Size and Pretraining Costs
Model | Parameters | Train Steps | Tokens per step | Normalized computation cost (Parameters x steps x tokens per step) |
---|---|---|---|---|
Transformer base | $65 \times 10^6$ | 100K | 50000 | $3.25 \times 10^{17}$ |
Transformer big | $213 \times 10^6$ | 300K | 50000 | $3.195 \times 10^{18}$ |
Architecture Details
Tokenization
For English-German Task: Byte pair encoding, vocab size 37000.
For English-French Task: Wordpiece (Wu et al 2016), vocab size 32000.

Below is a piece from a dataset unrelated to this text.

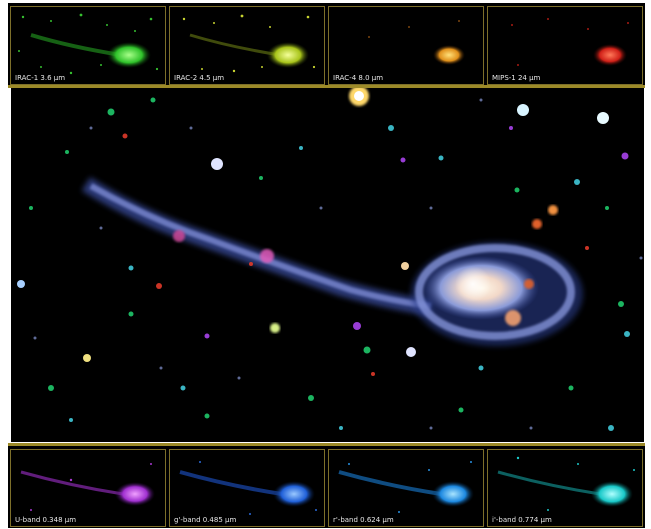  I want to click on panel-r-band: r'-band 0.624 μm, so click(406, 488).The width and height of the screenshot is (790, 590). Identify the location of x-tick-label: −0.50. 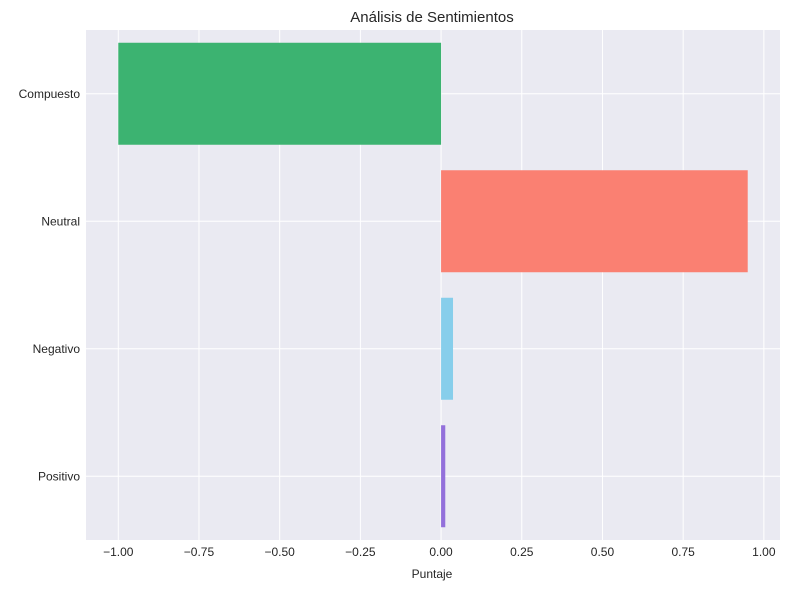
(280, 552).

Embeddings for multi-segment tasks
N/A - Multi-segment tasks are not considered in this paper.
Positional Encoding
Sinusoidal encodings.
$ PE_{pos, 2i} = sin \big{(} \frac{pos}{10000^{\frac{2i}{d}}} \big{)}$
$ PE_{pos, 2i + 1} = cos \big{(} \frac{pos}{10000^{\frac{2i}{d}}} \big{)} $
Attention Mechanism
Multi-head scaled dot-product attention.
Training Details
Pre-training Data
N/A - This method does not do pre-training.
Pre-training Method
N/A - This method does not do pre-training.
Finetuning Data
- WMT 2014 English-German Dataset; 4.5 million sentence pairs
- WMT 2014 English-French Dataset; 36 million sentences
Finetuning Method
Each training batch contains 25000 source tokens, 25000 target tokens.
Adam optimizer
Warmup schedule, warmup for 4000 steps.
Dropout to each sub-layer, 0.1 prob for ‘base’, 0.3 prob for ‘big’.
Evaluation
Evaluation Datasets
WMT 2014 English-German and English-French.
Evaluation Results
BLEU scores:
- WMT 2014 English-German: 28.4
- WMT 2014 English-French: 41.0
Time taken: “3.5 days on 8 P100 GPUs”.
Author’s Conclusions
- Transformer can be trained faster than architectures based on recurrent or convolutional layers
- Wish to investigated restricted attention mechanisms to efficiently handle large inputs and outputs (eg for images, audio, video).
- Also wish to make generation of text less sequential